[Directions]
Below are some records. Return exactly the lines from the one with "Switch betslip to the Virtuals tab" to the one with "Task: Click the Live Rides car icon", and nothing else.

[Source information]

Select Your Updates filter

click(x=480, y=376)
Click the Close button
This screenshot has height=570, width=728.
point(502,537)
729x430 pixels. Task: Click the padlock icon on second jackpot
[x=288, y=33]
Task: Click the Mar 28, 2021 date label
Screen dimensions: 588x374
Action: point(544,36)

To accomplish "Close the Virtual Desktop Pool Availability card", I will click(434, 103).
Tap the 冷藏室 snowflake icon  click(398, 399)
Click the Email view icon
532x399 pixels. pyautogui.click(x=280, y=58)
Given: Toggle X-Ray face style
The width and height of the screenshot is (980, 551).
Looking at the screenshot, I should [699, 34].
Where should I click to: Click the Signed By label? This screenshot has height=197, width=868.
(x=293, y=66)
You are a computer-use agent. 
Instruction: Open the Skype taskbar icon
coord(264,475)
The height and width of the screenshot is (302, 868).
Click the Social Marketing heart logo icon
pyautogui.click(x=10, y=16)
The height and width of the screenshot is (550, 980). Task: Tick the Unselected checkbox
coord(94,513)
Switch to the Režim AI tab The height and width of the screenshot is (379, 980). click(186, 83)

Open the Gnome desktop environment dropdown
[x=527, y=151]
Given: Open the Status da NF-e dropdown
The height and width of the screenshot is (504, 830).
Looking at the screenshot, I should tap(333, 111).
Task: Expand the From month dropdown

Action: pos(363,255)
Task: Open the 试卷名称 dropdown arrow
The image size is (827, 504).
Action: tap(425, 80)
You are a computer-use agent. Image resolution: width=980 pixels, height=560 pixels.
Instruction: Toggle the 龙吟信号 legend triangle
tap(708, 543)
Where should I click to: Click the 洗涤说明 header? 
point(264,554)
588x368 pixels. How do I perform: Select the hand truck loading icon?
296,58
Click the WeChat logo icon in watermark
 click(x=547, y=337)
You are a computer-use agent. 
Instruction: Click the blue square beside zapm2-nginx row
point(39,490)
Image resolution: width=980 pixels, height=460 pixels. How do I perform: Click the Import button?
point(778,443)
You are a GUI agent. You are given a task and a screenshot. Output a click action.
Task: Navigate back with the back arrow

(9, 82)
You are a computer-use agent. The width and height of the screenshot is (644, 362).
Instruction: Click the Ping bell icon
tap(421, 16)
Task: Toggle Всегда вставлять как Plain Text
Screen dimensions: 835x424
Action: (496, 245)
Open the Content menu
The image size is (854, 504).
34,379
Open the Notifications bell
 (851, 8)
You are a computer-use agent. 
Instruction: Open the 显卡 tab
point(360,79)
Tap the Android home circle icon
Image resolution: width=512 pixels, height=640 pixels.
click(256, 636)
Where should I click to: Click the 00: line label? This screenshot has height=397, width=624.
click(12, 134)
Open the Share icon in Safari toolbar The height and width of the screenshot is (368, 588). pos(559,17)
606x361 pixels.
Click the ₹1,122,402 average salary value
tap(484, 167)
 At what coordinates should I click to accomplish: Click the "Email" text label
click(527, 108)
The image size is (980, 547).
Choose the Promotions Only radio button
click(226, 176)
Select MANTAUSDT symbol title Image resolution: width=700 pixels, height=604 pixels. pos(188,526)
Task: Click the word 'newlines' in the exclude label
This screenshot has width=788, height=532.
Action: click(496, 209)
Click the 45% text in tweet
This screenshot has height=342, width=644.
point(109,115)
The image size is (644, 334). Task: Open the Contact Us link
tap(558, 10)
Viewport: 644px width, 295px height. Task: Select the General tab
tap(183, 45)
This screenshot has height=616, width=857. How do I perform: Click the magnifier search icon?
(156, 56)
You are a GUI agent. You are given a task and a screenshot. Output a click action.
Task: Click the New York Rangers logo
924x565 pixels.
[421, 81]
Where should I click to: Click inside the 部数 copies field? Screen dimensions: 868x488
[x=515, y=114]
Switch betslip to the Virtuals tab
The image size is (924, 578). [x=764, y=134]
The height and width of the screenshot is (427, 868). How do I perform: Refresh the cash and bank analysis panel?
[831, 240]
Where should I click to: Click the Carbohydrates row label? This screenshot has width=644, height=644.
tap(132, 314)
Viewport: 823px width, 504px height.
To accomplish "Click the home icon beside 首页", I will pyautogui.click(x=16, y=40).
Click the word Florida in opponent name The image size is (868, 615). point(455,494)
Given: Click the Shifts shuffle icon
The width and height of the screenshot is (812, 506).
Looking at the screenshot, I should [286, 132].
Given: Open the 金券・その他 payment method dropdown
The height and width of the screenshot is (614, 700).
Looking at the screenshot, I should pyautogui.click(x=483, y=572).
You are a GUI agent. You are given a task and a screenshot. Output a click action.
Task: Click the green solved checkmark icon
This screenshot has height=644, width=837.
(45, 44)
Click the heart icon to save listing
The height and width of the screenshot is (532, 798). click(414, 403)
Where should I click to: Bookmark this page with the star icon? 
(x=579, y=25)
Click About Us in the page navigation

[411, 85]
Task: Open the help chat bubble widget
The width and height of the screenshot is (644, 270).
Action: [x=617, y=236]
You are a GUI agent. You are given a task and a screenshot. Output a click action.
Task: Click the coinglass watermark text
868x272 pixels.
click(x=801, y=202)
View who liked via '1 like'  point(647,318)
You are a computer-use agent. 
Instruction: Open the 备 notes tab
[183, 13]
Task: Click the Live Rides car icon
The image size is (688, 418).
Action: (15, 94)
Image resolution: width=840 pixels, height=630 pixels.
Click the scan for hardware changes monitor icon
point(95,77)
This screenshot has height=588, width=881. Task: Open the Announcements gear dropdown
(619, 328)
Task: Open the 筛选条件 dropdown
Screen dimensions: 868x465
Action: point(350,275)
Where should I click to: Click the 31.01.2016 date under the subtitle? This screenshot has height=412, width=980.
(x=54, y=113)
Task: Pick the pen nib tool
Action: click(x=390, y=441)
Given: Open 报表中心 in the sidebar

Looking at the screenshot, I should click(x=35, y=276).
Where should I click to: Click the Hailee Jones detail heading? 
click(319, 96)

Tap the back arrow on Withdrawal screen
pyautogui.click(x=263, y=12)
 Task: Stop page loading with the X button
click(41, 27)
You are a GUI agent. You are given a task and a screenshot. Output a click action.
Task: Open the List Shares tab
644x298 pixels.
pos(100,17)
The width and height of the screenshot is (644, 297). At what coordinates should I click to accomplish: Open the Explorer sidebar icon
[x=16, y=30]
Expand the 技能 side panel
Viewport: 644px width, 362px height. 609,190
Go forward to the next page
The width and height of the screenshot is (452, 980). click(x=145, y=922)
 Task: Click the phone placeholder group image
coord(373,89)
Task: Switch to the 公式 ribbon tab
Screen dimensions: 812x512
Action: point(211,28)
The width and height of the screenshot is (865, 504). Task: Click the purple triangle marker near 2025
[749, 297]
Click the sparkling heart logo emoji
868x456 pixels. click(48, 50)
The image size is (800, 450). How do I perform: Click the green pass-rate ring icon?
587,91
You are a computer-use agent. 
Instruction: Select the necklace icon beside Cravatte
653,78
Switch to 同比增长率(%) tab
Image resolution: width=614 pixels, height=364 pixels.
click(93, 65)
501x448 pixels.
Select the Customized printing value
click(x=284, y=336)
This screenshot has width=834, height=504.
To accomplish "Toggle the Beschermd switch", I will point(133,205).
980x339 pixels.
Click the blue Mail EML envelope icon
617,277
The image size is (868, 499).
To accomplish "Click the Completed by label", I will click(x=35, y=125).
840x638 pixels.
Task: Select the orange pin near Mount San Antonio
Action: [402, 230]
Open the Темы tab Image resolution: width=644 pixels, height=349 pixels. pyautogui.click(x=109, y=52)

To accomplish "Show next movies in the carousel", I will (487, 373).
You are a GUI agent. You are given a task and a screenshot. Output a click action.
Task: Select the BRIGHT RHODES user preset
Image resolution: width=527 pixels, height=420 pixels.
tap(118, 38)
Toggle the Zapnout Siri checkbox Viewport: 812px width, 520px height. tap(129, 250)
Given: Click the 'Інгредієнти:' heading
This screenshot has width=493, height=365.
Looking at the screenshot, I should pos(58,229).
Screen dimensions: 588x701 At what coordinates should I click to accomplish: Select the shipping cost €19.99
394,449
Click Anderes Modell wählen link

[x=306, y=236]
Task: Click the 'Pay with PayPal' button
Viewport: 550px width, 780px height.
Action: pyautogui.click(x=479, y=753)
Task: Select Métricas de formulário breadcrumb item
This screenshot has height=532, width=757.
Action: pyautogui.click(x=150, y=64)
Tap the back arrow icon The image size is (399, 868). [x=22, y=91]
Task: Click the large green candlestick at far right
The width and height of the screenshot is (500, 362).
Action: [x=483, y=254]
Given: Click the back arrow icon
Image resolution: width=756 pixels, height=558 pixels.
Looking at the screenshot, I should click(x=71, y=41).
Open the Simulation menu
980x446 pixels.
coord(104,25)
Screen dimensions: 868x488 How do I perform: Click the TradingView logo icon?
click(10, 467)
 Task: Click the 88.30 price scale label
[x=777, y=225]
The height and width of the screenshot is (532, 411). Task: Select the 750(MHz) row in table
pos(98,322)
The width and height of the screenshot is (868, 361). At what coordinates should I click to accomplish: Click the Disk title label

[The answer]
Switch betslip to the Virtuals tab
The image size is (924, 578). [x=764, y=134]
The height and width of the screenshot is (427, 868). How do I perform: Refresh the cash and bank analysis panel?
[831, 240]
Where should I click to: Click the Carbohydrates row label? This screenshot has width=644, height=644.
tap(132, 314)
Viewport: 823px width, 504px height.
To accomplish "Click the home icon beside 首页", I will pyautogui.click(x=16, y=40).
Click the word Florida in opponent name The image size is (868, 615). point(455,494)
Given: Click the Shifts shuffle icon
The width and height of the screenshot is (812, 506).
Looking at the screenshot, I should [286, 132].
Given: Open the 金券・その他 payment method dropdown
The height and width of the screenshot is (614, 700).
Looking at the screenshot, I should pyautogui.click(x=483, y=572).
You are a GUI agent. You are given a task and a screenshot. Output a click action.
Task: Click the green solved checkmark icon
This screenshot has height=644, width=837.
(45, 44)
Click the heart icon to save listing
The height and width of the screenshot is (532, 798). click(414, 403)
Where should I click to: Bookmark this page with the star icon? 
(x=579, y=25)
Click About Us in the page navigation

[411, 85]
Task: Open the help chat bubble widget
The width and height of the screenshot is (644, 270).
Action: [x=617, y=236]
You are a GUI agent. You are given a task and a screenshot. Output a click action.
Task: Click the coinglass watermark text
868x272 pixels.
click(x=801, y=202)
View who liked via '1 like'  point(647,318)
You are a computer-use agent. 
Instruction: Open the 备 notes tab
[183, 13]
Task: Click the Live Rides car icon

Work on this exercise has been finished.